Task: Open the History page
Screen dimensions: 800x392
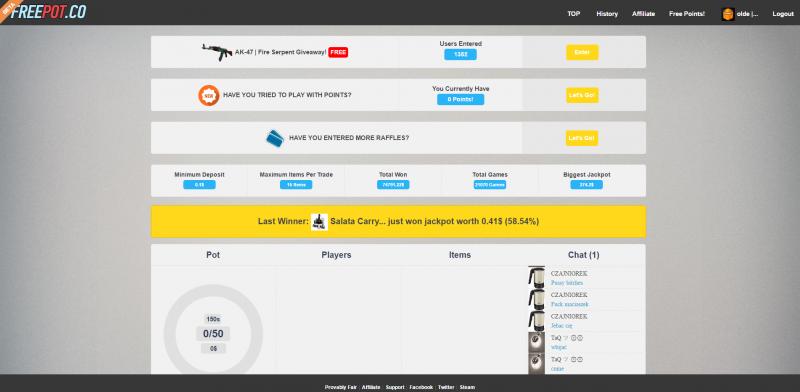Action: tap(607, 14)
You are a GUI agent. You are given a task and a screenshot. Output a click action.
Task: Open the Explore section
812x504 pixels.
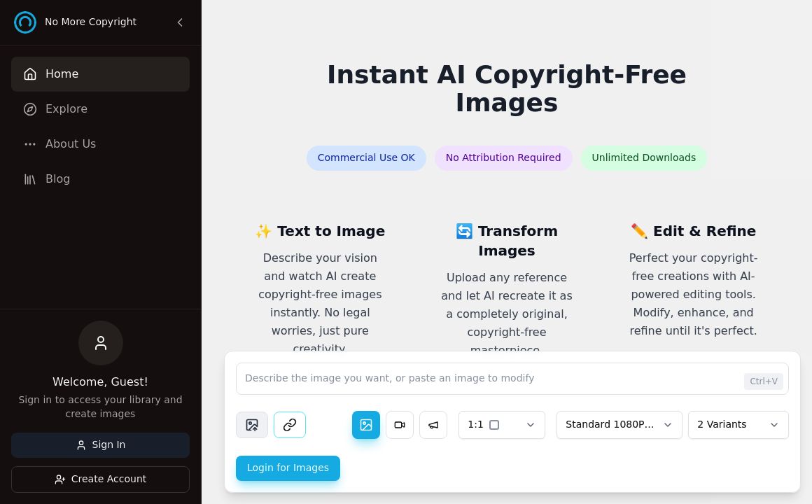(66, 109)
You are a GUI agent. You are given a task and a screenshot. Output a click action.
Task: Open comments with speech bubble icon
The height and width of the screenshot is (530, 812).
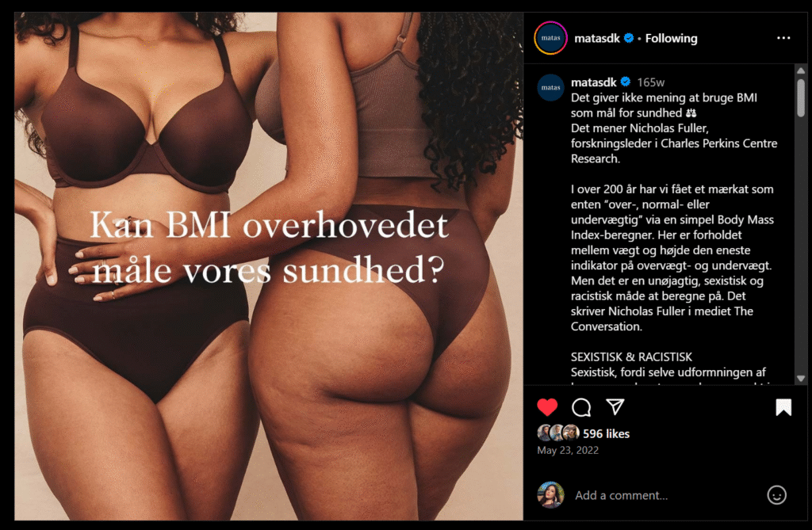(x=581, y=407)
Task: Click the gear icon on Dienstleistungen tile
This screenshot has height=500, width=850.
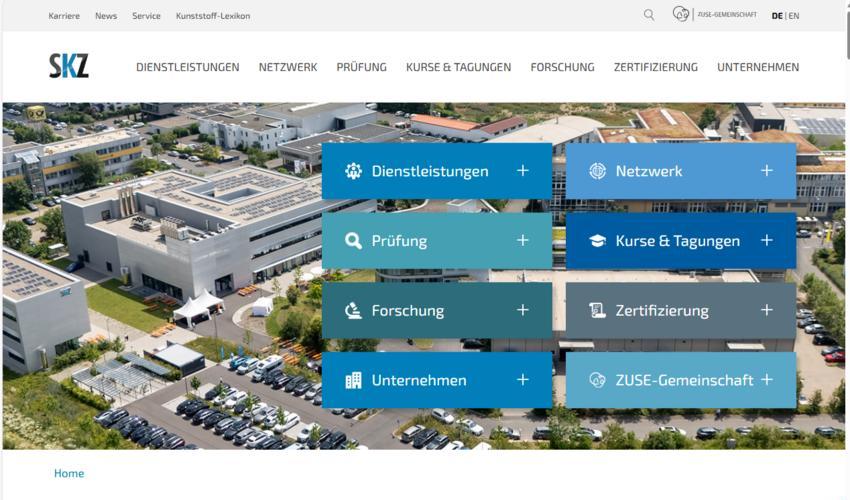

==

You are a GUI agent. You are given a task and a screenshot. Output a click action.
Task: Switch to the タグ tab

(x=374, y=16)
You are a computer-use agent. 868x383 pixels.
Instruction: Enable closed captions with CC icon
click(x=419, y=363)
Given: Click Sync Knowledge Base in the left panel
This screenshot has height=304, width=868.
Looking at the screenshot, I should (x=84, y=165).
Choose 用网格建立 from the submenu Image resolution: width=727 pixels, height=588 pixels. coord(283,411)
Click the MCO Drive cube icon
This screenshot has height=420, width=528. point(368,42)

## WHAT THE TASK REQUIRES
Look through the data above and return exactly the lines from the one that contains "Task: Click the" to the one that contains "This screenshot has height=500, width=850.", inclusive, with nothing else.

## WRITTEN SOLUTION
Task: Click the gear icon on Dienstleistungen tile
This screenshot has height=500, width=850.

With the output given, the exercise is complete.